High-Stakes Redraft Strategies
High-stakes leagues are tempting, especially to casual players, with extravagant paydays attracting everyone with even the slightest interest in fantasy football. Playing for big money does require a slightly different approach, as the competition is stiffer and the financial rewards can tend to cloud judgement. Here are some guidelines for taking a swing at a hefty prize pool, along with some reminders about general draft approaches.
Don’t Overthink It
Playing for big money can sometimes make people draft differently and take risks at the wrong time. Your first three picks should not be risky, they should be guys you can rely on week in and week out. In the middle rounds is when you draft those upside guys. Then the later rounds are where you take your shots with sleepers. You should always love your first three picks and yes, you want upside but you should also be drafting for consistency early on. Don’t let those dollar signs cloud your judgement.
Take Your Guys
Avoiding risk early on is key, but there’s still room to buck ADP trends and think outside the box. If you are a strong believer in a player, you should draft him where you project he should go not where the consensus has him.

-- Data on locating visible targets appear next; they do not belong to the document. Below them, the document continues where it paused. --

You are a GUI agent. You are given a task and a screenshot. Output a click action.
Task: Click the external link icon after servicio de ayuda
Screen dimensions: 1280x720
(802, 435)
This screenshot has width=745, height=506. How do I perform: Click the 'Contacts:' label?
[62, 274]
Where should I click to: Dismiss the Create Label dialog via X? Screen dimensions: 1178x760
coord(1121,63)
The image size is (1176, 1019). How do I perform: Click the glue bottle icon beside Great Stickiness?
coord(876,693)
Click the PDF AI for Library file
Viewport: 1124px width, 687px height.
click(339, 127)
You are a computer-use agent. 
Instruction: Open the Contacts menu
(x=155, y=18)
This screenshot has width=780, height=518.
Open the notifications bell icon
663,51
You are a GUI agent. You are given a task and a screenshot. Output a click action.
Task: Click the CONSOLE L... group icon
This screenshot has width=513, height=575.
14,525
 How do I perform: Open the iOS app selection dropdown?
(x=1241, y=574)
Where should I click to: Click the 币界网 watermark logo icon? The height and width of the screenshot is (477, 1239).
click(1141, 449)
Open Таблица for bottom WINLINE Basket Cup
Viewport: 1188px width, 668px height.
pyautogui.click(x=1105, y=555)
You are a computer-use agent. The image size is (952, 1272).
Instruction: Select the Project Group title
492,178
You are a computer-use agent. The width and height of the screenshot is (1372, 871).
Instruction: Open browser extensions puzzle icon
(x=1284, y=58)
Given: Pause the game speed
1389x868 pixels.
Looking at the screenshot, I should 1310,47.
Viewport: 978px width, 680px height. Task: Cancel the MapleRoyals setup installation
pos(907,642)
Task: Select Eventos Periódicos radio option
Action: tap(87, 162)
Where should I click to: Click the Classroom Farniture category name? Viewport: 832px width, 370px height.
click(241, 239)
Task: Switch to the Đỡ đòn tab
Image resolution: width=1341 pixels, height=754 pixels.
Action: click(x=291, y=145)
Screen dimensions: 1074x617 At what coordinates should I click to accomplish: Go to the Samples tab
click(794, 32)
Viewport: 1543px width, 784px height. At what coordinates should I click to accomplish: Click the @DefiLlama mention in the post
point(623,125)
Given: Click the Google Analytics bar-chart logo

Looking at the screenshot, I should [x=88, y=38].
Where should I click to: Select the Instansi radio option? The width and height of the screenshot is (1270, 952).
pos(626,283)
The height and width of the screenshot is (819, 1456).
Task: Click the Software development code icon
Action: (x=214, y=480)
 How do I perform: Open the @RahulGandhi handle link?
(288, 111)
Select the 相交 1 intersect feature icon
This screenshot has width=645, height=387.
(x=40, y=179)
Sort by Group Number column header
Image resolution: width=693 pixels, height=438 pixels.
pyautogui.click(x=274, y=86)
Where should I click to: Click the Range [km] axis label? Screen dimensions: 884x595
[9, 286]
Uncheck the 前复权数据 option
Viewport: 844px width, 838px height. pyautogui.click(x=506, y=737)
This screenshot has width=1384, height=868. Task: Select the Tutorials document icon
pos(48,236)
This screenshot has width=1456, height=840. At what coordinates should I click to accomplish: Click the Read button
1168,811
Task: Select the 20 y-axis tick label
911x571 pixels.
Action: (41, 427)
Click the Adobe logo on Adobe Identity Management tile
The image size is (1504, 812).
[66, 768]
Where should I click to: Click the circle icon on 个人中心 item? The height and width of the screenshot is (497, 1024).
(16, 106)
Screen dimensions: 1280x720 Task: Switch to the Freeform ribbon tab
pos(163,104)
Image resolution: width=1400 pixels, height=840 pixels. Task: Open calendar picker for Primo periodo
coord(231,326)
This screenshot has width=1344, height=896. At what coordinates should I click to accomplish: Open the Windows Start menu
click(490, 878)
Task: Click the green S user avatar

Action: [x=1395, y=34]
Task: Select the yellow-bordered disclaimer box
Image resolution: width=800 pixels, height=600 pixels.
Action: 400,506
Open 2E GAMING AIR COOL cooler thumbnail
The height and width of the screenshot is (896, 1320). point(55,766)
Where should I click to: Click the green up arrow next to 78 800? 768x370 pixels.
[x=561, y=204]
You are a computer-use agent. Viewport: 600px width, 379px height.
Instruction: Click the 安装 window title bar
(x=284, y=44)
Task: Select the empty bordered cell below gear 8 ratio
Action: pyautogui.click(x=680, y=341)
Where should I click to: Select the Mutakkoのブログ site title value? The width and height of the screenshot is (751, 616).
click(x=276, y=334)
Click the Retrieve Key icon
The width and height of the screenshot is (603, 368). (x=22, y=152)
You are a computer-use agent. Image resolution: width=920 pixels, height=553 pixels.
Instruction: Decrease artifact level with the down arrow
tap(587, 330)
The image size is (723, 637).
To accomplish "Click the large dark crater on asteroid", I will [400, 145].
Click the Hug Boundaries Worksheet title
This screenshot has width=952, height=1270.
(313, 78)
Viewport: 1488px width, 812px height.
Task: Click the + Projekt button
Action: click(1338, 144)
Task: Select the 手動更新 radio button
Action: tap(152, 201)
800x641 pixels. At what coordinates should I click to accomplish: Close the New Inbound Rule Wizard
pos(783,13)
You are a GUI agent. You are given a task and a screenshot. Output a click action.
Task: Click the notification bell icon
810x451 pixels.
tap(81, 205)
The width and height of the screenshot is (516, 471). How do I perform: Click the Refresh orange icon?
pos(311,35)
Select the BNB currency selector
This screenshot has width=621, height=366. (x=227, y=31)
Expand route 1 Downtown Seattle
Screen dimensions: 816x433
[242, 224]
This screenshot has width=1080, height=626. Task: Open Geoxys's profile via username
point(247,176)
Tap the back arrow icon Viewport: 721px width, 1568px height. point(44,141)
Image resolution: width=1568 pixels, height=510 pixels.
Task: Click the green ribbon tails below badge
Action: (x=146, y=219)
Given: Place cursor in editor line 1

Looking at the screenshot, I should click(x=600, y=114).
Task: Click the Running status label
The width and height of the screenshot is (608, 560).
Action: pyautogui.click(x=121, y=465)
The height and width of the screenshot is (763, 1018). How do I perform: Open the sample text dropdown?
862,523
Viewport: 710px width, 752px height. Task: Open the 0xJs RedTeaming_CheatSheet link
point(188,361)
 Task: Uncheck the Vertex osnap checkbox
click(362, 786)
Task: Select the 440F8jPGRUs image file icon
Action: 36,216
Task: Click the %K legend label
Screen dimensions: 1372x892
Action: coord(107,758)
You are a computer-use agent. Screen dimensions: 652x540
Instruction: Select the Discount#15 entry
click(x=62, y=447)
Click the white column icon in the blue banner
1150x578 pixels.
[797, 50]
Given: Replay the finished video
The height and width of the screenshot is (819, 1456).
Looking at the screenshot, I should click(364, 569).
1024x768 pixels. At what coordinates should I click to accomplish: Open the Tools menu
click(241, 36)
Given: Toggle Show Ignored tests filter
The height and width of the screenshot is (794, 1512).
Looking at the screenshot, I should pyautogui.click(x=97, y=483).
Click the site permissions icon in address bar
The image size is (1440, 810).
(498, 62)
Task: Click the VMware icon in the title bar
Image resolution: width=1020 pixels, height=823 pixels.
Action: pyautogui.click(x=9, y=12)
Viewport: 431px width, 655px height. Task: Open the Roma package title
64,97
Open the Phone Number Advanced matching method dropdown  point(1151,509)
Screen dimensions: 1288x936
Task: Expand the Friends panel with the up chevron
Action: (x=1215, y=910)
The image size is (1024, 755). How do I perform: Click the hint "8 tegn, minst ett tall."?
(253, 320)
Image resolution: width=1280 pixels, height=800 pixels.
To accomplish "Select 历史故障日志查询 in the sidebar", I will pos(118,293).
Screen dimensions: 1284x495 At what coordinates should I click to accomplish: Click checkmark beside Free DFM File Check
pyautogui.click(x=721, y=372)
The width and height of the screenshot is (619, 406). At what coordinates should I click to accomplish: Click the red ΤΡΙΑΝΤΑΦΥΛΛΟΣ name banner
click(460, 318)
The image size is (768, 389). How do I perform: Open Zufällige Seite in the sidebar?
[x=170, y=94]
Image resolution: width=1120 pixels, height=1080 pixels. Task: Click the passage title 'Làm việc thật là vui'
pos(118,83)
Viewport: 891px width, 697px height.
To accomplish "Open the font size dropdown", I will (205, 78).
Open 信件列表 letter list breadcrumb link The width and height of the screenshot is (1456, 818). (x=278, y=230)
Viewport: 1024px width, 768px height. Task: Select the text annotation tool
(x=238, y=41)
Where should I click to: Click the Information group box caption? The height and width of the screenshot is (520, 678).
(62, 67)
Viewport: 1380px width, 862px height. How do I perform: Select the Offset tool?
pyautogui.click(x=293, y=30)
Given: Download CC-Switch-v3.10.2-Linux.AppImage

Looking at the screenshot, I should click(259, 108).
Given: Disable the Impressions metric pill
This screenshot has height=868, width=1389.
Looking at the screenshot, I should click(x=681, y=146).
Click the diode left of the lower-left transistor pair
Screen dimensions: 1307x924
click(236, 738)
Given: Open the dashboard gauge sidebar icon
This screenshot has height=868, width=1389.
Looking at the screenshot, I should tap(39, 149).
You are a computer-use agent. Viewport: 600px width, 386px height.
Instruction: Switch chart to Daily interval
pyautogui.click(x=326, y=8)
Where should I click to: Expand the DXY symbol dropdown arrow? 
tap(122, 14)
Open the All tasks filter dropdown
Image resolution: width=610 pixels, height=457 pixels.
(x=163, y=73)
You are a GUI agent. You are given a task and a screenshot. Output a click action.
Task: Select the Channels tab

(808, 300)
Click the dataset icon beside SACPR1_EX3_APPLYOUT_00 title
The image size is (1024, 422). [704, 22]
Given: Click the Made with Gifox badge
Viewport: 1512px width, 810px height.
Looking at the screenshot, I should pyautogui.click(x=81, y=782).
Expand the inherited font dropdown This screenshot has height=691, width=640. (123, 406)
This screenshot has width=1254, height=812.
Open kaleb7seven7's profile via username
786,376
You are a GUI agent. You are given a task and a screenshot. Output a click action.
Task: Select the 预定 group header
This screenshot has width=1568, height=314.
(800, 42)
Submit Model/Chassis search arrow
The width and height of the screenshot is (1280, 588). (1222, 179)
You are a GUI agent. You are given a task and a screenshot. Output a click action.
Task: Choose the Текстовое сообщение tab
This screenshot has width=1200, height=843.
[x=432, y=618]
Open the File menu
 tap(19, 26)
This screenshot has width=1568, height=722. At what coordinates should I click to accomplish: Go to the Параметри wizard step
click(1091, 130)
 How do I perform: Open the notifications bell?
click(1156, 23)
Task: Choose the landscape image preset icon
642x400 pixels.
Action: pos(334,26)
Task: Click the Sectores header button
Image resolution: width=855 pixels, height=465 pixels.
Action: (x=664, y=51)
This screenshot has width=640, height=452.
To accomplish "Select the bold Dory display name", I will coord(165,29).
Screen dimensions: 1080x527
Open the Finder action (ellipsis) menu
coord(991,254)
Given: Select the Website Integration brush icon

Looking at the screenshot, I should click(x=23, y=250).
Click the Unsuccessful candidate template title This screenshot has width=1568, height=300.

For instance, if Miles Sanders’ ADP is near the end of the 7th round, he could be worth taking in the late fifth or sixth if you see him leading the team in touches and holding off Jordan Howard. Just know that the experts in these drafts probably have the same idea. Be aware of who you’re drafting with and understand others may see Sanders’ upside more than say your college buddies in your home league.
In high stakes leagues, everyone will be active on the waiver wire and the trade market. You’re going to need to nail a few draft picks for that initial edge. This applies to most leagues, but again, the added stakes make each decision a bit more critical.
Will Fuller is someone that I am very high on this year. A little over a month ago I was getting him in the end of the sixth or in the seventh round. He’s always had problems staying healthy but when he has been on the field all he does is produce. Fuller has scored 11 touchdowns in 11 games with Deshaun Watson.
Justice Hill is another target, a kid with a ton of talent in a backfield that has Mark Ingram, Gus Edwards, and Kenneth Dixon. Hill is already a better running back than all of those guys and even if it takes a few weeks, this is an offense where the lead back will be someone you want to have shares of.
You have to be able to see a path to players in these middle to late rounds getting the volume to have big years.
In non-PPR leagues, a running back is much more valuable than a receiver, given the disparity in touches and lack of points per reception. There were 23 running backs last year with more rushing attempts than the highest targeted receiver in 2018. This is without even factoring in the targets through the air for those RBs.
For me, I like going RB heavy to start out my standard league draft. Guys like Derrick Henry, Marlon Mack, and Sony Michel are better in this format because they see most of their team’s rushing attempts, especially when they get in goal line situations.
PPR Makes a Difference
Targets equal opportunity, so in a PPR format we want receivers with high target upside and high catch percentages. In 2018, there were 25 wide receivers with over 100 targets. A player like Michael Thomas stands out in this sense. He had 146 targets and 125 receptions with the highest catch percentage of any WR with at least 75 targets last season. Thomas finished 11th in PPR among running backs, wide receivers and tight ends, but 17th in standard scoring, held back a bit by a lack of touchdowns.
Receivers early on makes more sense in this format, along with pass-catching running backs who you might avoid in standard leagues. Guys like James White and Tarik Cohen come to mind, two guys who weren’t lead backs but saw around 50% of the snaps. Both had under 100 rushing attempts last season, but were in the top 11 among RBs in PPR scoring.
If I lose out on one of those top 4four or five running backs in the first round, starting wide receiver-heavy makes more sense where we have guys like White and Cohen who offer great upside at their ADP later in drafts.
Waiting On A QB
This one is a staple, no matter the setting. Last year Matt Ryan and Patrick Mahomes were often going in the double-digit rounds of drafts, only to end up as the top-two fantasy quarterbacks. With even more depth available this year, there should be several QB1 performers available in the double-digit rounds.